O que fazer:
a) Transcreva o trecho do texto sobre assistência ao parto que começa em "Nesta questão há" e segue até "risco de vida.".
b) Escreva a continuação do texto sobre assistência ao parto, partindo da última frase apresentada.

Texto de estudo:
Nesta questão há que ser respeitado apenas o direito à cidadania. Existem pessoas que por convicções próprias, especialmente os adeptos das práticas do naturismo, pretendem passar os momentos da parturição sob o manto da tradição milenar do parto via vaginal, optando por não utilizar os métodos artificiais de alívio da dor. Este é um direito que deve ser respeitado, do contrário pode ser configurada terapêutica arbitrária. Uma vez praticado o ato da analgesia, não encontra apoio a negativa da remuneração ao médico que a praticou.
3- A realização de cirurgia cesariana apenas pelo obstetra, sem a presença de um auxiliar, o que se verifica em praticamente todas as maternidades conveniadas pelo SUS, expondo o colega ao erro e a paciente ao maior risco de vida.
"Quanto ao item 3, nos reportamos à Resolução CFM nº 1.342/91, de 08.08.91, art. 2º, b, lembramos que o Diretor Técnico tem como atribuição:
"Assegurar condições técnicas de trabalho e os meios indispensáveis à prática médica, visando o melhor desempenho do Corpo Clínico e demais profissionais de saúde, em benefício da população usuária da instituição."
Complementando a informação do cons. Edilberto Parigot, tenho a lembrar o texto da recente Resolução n° 1.490/98, aprovada no Plenário deste CFM em 13 de fevereiro de 1998, que dispõe sobre os auxiliares de cirurgia.
"Art. 1º - A composição da equipe cirúrgica é da responsabilidade direta do cirurgião titular e deve ser composta exclusivamente por profissionais de saúde devidamente qualificados.
Art. 2º - É imprescindível que o cirurgião titular disponha de recursos humanos e técnicos mínimos satisfatórios para a segurança e eficácia do ato.

Dados fornecidos:
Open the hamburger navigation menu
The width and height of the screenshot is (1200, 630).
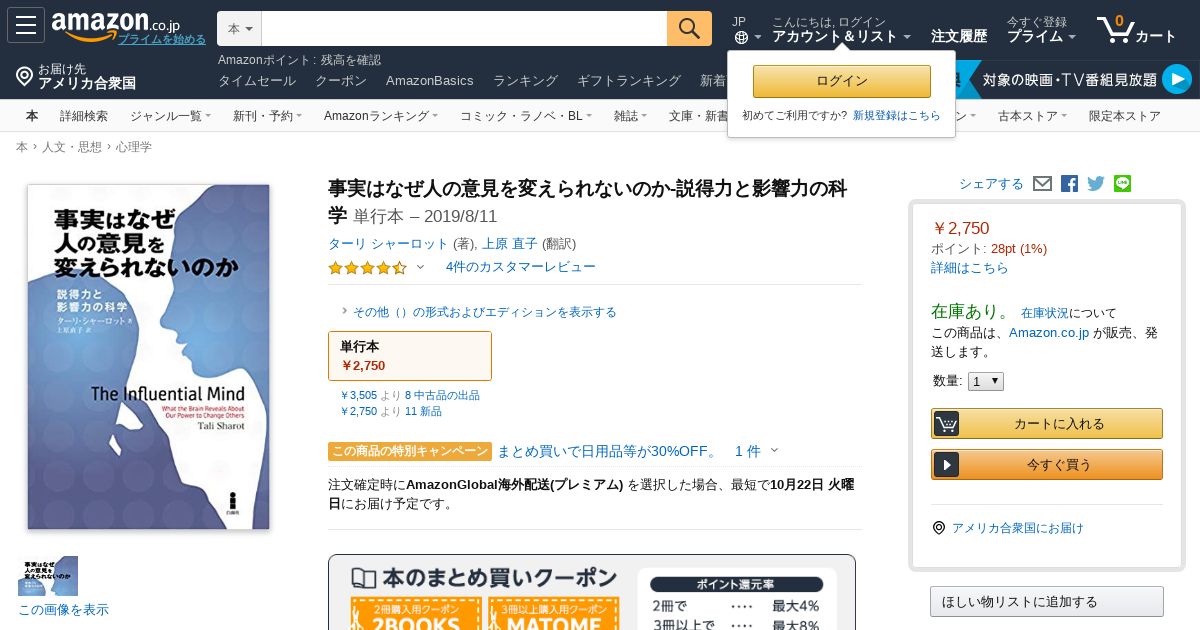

Respostas do exercício:
a)
Nesta questão há que ser respeitado apenas o direito à cidadania. Existem pessoas que por convicções próprias, especialmente os adeptos das práticas do naturismo, pretendem passar os momentos da parturição sob o manto da tradição milenar do parto via vaginal, optando por não utilizar os métodos artificiais de alívio da dor. Este é um direito que deve ser respeitado, do contrário pode ser configurada terapêutica arbitrária. Uma vez praticado o ato da analgesia, não encontra apoio a negativa da remuneração ao médico que a praticou.
3- A realização de cirurgia cesariana apenas pelo obstetra, sem a presença de um auxiliar, o que se verifica em praticamente todas as maternidades conveniadas pelo SUS, expondo o colega ao erro e a paciente ao maior risco de vida.

b)
Art. 3º - É lícito o concurso de acadêmico de medicina na qualidade de auxiliar e de instrumentador cirúrgico em unidades devidamente credenciadas pelo seu aparelho formador e de profissional de enfermagem regularmente inscrito no Conselho de origem, na condição de instrumentador, podendo esse concurso ser estendido também aos estudantes de enfermagem.
Art. 4º - Deve ser observada a qualificação de um auxiliar médico, pelo cirurgião titular, visando ao eventual impedimento do titular durante o ato cirúrgico.
Art. 5º - O impedimento casual do titular não faz cessar sua responsabilidade pela escolha da equipe cirúrgica."
Não devemos legislar sobre a exceção, portanto creio cometer ilícito ético o médico que não lança mão dos meios necessários para uma adequada assistência ao paciente. Uma cirurgia feita por apenas um cirurgião é um ato imprudente e negligente, que merece o devido reparo.
4- O não pagamento do 1º auxiliar na assistência ao parto vaginal por parte dos planos de saúde conforme prevê a LPM, o que, certamente reduziria o risco de erro médico, propiciando adequada revisão do canal parturitivo.
"Os mesmos princípios são aplicáveis ao item 4. Não obstante, opinamos por um estudo mais aprofundado, dentro da especialidade, no sentido de que a equipe médica esteja em comum acordo na condução do procedimento em primigestas, secundigestas, etc., ficando estabelecidos critérios bem definidos quando da assinatura de convênios com os planos de saúde, como tem orientado a AMB."
Desta feita, entendo, que falta apenas argumentação no momento oportuno. Sofismar quanto à presença de obstetra auxiliar em parto normal de rotina não me convence. Sabemos que havendo indicação e descrição pormenorizada em prontuário, devem ser remunerados o obstetra e o seu auxiliar. Afinal, o médico deve ser remunerado por seu trabalho, exceto quando prestar assistência gratuita espontaneamente, momento em que exerce o seu mister amparado em convicções filosóficas, religiosas ou ideológicas, sem óbice ético.
Este é o parecer.
Brasília (DF), 1 de setembro de 1998
JOSÉ ABELARDO GARCIA DE MENESES
Conselheiro Relator de Vista
Parecer aprovado na Sessão Plenária do dia 09/09/98.
Não existem anexos para esta legislação.